** WHAT NEEDS TO BE DONE **
Print all of the data exactly, with no line missing.

** THE DATA **
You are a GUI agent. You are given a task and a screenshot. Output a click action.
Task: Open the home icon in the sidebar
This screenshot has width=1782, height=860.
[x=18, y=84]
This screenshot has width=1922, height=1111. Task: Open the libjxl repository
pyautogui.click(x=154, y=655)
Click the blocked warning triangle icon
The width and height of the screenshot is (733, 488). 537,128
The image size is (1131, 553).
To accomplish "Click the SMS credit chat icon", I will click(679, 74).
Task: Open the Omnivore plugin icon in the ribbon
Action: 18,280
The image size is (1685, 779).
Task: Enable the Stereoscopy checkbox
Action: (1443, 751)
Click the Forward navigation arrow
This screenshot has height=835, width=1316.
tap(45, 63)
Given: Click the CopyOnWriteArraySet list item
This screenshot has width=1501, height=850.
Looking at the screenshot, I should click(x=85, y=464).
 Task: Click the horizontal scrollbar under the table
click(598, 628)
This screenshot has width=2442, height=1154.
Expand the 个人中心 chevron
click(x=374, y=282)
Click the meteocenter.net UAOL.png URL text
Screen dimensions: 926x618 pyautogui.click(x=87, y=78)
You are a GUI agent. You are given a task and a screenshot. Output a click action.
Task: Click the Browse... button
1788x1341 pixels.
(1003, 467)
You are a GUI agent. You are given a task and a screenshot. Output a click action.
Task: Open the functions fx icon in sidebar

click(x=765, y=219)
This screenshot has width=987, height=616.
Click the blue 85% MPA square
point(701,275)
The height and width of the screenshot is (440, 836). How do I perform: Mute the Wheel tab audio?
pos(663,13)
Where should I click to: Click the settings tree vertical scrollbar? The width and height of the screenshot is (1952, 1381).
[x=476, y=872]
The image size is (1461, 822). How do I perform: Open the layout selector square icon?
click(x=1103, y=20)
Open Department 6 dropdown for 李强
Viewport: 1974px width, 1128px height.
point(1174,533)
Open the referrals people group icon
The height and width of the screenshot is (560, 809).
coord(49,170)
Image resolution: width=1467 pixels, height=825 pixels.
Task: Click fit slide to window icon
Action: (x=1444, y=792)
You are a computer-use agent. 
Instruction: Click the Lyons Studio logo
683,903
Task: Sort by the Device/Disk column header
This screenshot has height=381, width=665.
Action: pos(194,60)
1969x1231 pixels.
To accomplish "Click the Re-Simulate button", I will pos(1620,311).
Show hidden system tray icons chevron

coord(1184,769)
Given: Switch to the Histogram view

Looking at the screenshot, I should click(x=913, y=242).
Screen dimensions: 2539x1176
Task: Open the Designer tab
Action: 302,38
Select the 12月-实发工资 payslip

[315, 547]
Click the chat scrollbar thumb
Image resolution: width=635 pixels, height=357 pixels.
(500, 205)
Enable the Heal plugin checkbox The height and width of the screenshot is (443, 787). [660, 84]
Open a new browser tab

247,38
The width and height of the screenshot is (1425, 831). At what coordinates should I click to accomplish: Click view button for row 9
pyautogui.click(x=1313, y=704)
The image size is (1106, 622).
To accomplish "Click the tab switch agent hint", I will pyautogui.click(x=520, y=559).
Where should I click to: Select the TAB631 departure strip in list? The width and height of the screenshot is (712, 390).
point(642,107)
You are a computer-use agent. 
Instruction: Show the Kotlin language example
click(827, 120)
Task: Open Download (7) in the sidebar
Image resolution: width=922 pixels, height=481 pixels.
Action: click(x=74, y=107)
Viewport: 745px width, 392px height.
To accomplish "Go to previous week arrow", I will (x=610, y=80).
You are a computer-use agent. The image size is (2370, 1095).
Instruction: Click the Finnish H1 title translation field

** REPLY TO THE EXERCISE **
You are a GUI agent. You are given a task and a screenshot. Output a click action.
Task: Open the home icon in the sidebar
This screenshot has width=1782, height=860.
[x=18, y=84]
This screenshot has width=1922, height=1111. Task: Open the libjxl repository
pyautogui.click(x=154, y=655)
Click the blocked warning triangle icon
The width and height of the screenshot is (733, 488). 537,128
The image size is (1131, 553).
To accomplish "Click the SMS credit chat icon", I will click(679, 74).
Task: Open the Omnivore plugin icon in the ribbon
Action: 18,280
The image size is (1685, 779).
Task: Enable the Stereoscopy checkbox
Action: (1443, 751)
Click the Forward navigation arrow
This screenshot has height=835, width=1316.
tap(45, 63)
Given: Click the CopyOnWriteArraySet list item
This screenshot has width=1501, height=850.
Looking at the screenshot, I should click(x=85, y=464).
 Task: Click the horizontal scrollbar under the table
click(598, 628)
This screenshot has width=2442, height=1154.
Expand the 个人中心 chevron
click(x=374, y=282)
Click the meteocenter.net UAOL.png URL text
Screen dimensions: 926x618 pyautogui.click(x=87, y=78)
You are a GUI agent. You are given a task and a screenshot. Output a click action.
Task: Click the Browse... button
1788x1341 pixels.
(1003, 467)
You are a GUI agent. You are given a task and a screenshot. Output a click action.
Task: Open the functions fx icon in sidebar

click(x=765, y=219)
This screenshot has width=987, height=616.
Click the blue 85% MPA square
point(701,275)
The height and width of the screenshot is (440, 836). How do I perform: Mute the Wheel tab audio?
pos(663,13)
Where should I click to: Click the settings tree vertical scrollbar? The width and height of the screenshot is (1952, 1381).
[x=476, y=872]
The image size is (1461, 822). How do I perform: Open the layout selector square icon?
click(x=1103, y=20)
Open Department 6 dropdown for 李强
Viewport: 1974px width, 1128px height.
point(1174,533)
Open the referrals people group icon
The height and width of the screenshot is (560, 809).
coord(49,170)
Image resolution: width=1467 pixels, height=825 pixels.
Task: Click fit slide to window icon
Action: (x=1444, y=792)
You are a computer-use agent. 
Instruction: Click the Lyons Studio logo
683,903
Task: Sort by the Device/Disk column header
This screenshot has height=381, width=665.
Action: pos(194,60)
1969x1231 pixels.
To accomplish "Click the Re-Simulate button", I will pos(1620,311).
Show hidden system tray icons chevron

coord(1184,769)
Given: Switch to the Histogram view

Looking at the screenshot, I should click(x=913, y=242).
Screen dimensions: 2539x1176
Task: Open the Designer tab
Action: 302,38
Select the 12月-实发工资 payslip

[315, 547]
Click the chat scrollbar thumb
Image resolution: width=635 pixels, height=357 pixels.
(500, 205)
Enable the Heal plugin checkbox The height and width of the screenshot is (443, 787). [660, 84]
Open a new browser tab

247,38
The width and height of the screenshot is (1425, 831). At what coordinates should I click to accomplish: Click view button for row 9
pyautogui.click(x=1313, y=704)
The image size is (1106, 622).
To accomplish "Click the tab switch agent hint", I will pyautogui.click(x=520, y=559).
Where should I click to: Select the TAB631 departure strip in list? The width and height of the screenshot is (712, 390).
point(642,107)
You are a computer-use agent. 
Instruction: Show the Kotlin language example
click(827, 120)
Task: Open Download (7) in the sidebar
Image resolution: width=922 pixels, height=481 pixels.
Action: click(x=74, y=107)
Viewport: 745px width, 392px height.
To accomplish "Go to previous week arrow", I will (x=610, y=80).
You are a computer-use agent. The image size is (2370, 1095).
Instruction: Click the Finnish H1 title translation field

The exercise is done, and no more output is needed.